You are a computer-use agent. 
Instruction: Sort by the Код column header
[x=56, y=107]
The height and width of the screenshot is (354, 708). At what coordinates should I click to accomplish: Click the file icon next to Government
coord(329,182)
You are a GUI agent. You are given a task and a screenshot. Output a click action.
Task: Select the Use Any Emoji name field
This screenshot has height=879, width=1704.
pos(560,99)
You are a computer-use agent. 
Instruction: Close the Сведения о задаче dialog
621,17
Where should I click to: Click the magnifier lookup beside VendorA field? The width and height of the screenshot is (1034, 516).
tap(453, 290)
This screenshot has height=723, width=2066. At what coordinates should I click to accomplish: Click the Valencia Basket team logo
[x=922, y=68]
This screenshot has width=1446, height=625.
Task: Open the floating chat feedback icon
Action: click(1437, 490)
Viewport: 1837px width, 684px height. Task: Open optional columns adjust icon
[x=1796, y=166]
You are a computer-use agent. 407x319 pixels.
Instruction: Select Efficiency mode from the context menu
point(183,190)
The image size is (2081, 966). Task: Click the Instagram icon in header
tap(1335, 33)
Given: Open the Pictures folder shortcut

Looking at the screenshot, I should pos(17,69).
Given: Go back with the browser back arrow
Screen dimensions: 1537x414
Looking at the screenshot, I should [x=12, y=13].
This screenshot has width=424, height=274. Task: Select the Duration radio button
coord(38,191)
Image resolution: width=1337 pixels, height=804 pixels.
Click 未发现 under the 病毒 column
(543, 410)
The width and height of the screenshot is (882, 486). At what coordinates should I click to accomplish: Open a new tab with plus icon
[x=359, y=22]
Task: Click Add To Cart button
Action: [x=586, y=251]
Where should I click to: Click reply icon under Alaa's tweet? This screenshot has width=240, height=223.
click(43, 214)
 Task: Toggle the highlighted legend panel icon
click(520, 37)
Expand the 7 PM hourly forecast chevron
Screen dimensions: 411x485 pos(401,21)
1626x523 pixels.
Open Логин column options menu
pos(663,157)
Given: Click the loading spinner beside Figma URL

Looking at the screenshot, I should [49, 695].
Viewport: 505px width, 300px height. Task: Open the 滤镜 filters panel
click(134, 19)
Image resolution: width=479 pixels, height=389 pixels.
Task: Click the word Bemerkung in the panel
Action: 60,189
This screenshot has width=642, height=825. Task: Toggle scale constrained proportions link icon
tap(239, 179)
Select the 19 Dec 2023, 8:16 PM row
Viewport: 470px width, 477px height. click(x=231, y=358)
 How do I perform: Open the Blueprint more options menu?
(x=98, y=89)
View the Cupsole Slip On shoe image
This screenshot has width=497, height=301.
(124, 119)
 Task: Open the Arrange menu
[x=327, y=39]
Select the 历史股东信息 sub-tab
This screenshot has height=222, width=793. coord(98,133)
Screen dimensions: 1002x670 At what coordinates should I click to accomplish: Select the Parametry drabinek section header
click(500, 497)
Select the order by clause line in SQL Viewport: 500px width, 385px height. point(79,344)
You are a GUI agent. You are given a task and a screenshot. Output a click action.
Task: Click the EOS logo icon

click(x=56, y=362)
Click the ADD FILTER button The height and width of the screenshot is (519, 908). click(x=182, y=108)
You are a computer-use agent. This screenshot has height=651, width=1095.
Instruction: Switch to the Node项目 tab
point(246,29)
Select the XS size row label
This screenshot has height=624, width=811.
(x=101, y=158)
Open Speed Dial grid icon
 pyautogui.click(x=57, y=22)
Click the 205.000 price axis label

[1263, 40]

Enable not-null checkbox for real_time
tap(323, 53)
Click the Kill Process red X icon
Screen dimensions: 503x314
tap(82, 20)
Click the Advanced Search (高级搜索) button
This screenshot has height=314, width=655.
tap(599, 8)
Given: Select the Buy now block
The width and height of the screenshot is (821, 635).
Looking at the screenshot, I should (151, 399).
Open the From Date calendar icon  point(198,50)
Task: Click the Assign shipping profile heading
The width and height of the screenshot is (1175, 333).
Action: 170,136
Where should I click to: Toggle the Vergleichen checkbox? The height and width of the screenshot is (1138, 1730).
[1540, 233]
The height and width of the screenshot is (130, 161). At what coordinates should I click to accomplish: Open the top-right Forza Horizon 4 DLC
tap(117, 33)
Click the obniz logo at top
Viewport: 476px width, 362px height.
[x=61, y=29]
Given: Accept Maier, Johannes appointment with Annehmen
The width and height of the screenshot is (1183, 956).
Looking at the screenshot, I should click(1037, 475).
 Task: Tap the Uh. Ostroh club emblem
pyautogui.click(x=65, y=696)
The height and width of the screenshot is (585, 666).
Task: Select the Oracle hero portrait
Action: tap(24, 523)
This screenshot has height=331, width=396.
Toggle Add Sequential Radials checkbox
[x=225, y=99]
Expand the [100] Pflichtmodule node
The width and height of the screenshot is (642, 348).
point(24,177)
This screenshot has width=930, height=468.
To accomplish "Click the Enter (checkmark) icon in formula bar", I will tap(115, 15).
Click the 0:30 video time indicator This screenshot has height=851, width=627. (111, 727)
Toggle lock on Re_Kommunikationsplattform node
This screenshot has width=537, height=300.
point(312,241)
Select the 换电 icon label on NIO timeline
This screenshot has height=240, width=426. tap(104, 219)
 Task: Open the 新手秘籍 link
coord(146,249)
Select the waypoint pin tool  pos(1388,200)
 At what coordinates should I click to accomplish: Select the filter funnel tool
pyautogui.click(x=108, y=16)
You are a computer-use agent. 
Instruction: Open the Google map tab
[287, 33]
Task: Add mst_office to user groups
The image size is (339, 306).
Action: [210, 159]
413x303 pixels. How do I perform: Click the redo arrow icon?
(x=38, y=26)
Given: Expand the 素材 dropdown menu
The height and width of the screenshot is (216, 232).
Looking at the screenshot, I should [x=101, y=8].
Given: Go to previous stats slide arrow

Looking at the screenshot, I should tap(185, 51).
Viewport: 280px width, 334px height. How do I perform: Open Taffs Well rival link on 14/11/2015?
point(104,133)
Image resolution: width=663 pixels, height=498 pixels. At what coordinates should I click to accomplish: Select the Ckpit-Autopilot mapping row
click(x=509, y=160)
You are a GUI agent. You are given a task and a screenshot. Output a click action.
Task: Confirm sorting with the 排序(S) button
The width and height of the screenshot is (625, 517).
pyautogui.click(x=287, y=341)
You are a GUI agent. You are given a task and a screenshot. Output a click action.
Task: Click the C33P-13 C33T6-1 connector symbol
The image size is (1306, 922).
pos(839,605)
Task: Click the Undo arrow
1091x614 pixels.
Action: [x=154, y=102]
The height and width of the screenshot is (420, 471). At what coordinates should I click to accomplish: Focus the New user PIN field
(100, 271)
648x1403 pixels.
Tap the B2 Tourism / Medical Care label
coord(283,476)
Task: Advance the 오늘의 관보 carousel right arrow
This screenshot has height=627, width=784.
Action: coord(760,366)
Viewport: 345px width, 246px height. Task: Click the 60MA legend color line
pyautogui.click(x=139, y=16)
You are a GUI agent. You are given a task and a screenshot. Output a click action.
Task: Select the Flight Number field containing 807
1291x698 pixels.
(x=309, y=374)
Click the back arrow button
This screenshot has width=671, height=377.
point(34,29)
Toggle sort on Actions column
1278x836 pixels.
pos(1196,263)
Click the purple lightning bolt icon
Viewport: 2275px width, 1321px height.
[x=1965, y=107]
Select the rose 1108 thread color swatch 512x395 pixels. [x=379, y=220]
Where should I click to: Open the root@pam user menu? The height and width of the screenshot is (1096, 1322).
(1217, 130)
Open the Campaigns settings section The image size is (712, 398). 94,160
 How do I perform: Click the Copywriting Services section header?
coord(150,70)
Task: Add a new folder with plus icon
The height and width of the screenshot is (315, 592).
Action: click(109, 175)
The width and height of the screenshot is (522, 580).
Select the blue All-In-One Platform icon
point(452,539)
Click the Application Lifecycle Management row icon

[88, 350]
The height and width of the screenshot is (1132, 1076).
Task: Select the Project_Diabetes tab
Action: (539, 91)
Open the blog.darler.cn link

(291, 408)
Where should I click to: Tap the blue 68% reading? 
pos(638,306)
════════════════
- Set problem: Render the lines from the one containing "Task: Tap the Uh. Ostroh club emblem" through the one containing "(x=38, y=26)", both included, as a JSON list of strings with one string per line and blank lines omitted.

- Exercise answer:
[
  " Task: Tap the Uh. Ostroh club emblem",
  "pyautogui.click(x=65, y=696)",
  "The height and width of the screenshot is (585, 666).",
  "Task: Select the Oracle hero portrait",
  "Action: tap(24, 523)",
  "This screenshot has height=331, width=396.",
  "Toggle Add Sequential Radials checkbox",
  "[x=225, y=99]",
  "Expand the [100] Pflichtmodule node",
  "The width and height of the screenshot is (642, 348).",
  "point(24,177)",
  "This screenshot has width=930, height=468.",
  "To accomplish \"Click the Enter (checkmark) icon in formula bar\", I will tap(115, 15).",
  "Click the 0:30 video time indicator This screenshot has height=851, width=627. (111, 727)",
  "Toggle lock on Re_Kommunikationsplattform node",
  "This screenshot has width=537, height=300.",
  "point(312,241)",
  "Select the 换电 icon label on NIO timeline",
  "This screenshot has height=240, width=426. tap(104, 219)",
  " Task: Open the 新手秘籍 link",
  "coord(146,249)",
  "Select the waypoint pin tool  pos(1388,200)",
  " At what coordinates should I click to accomplish: Select the filter funnel tool",
  "pyautogui.click(x=108, y=16)",
  "You are a computer-use agent. ",
  "Instruction: Open the Google map tab",
  "[287, 33]",
  "Task: Add mst_office to user groups",
  "The image size is (339, 306).",
  "Action: [210, 159]",
  "413x303 pixels. How do I perform: Click the redo arrow icon?",
  "(x=38, y=26)"
]